DOCUMENT EXTRACT ::
A new species of moth discovered in the Appalachian Mountains has been named after Attakullakulla, a Cherokee chief who lived in the region in the 1700s. The new species, Cherokeea attakullakulla, is described in a special issue of the journal ZooKeys.
In 1958 a professor from Cornell University, Dr. John G. Franclemont, was studying some of the insects he collected at the Highlands Biological Station in Macon County, North Carolina when he found a couple of specimens that seemed different. Similar specimens were not recorded again for four decades until Dr. J. Bolling Sullivan III, now a retired biologist who formerly worked with the Duke University Marine Lab in Beaufort, North Carolina, encountered numbers of this same insect while conducting biological inventories in the mountainous regions of the western part of the state.
Recently Dr. Sullivan teamed up with Eric Quinter, a retired entomologist from the American Museum of Natural History in New York City, who for several decades has been studying this group of moths. Dr. Quinter’s intensive work in the southeastern United States focused on a unique habitat there, called canebrakes. He has revealed the presence of at least two dozen species of moths and butterflies — many unknown to science — whose caterpillars either exclusively feed upon or are associated with the native bamboo species constituting these canes.

MATERIAL PROVIDED ::
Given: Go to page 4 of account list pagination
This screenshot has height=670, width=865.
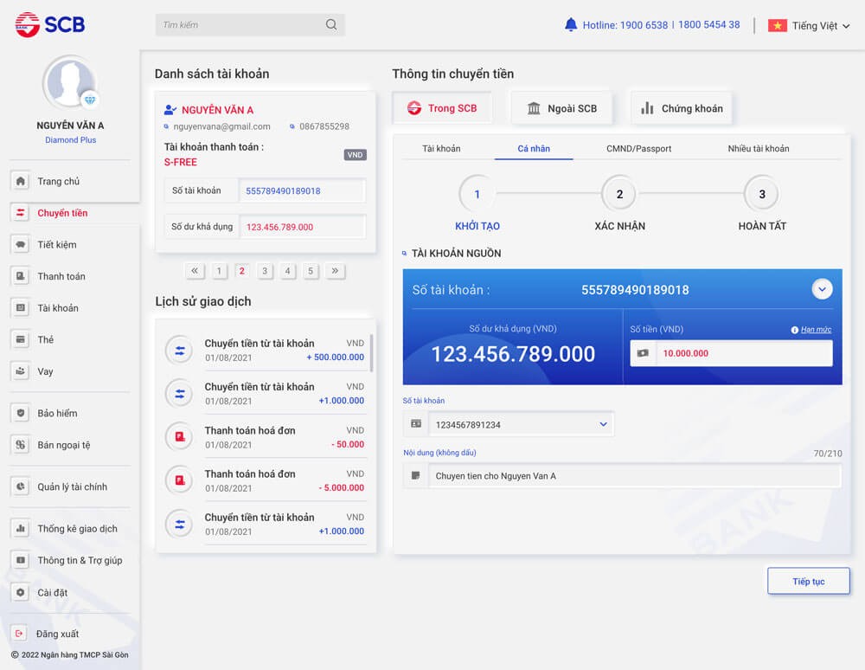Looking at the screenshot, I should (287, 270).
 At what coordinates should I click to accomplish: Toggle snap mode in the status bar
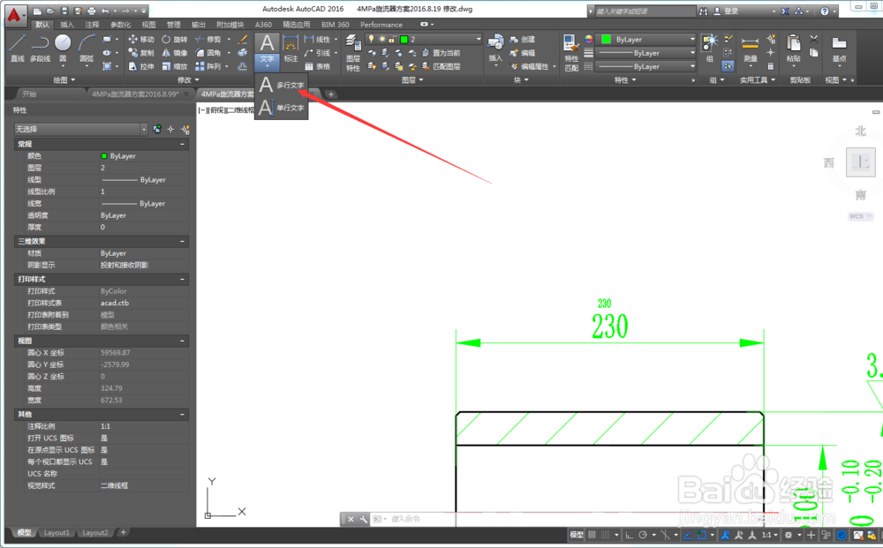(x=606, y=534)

ASSIGNED TASK :: Retype the part of the moth article between "A new species" and "the journal ZooKeys.", inclusive. The listing comes from a separate source.

ANSWER FOR THE TASK ::
A new species of moth discovered in the Appalachian Mountains has been named after Attakullakulla, a Cherokee chief who lived in the region in the 1700s. The new species, Cherokeea attakullakulla, is described in a special issue of the journal ZooKeys.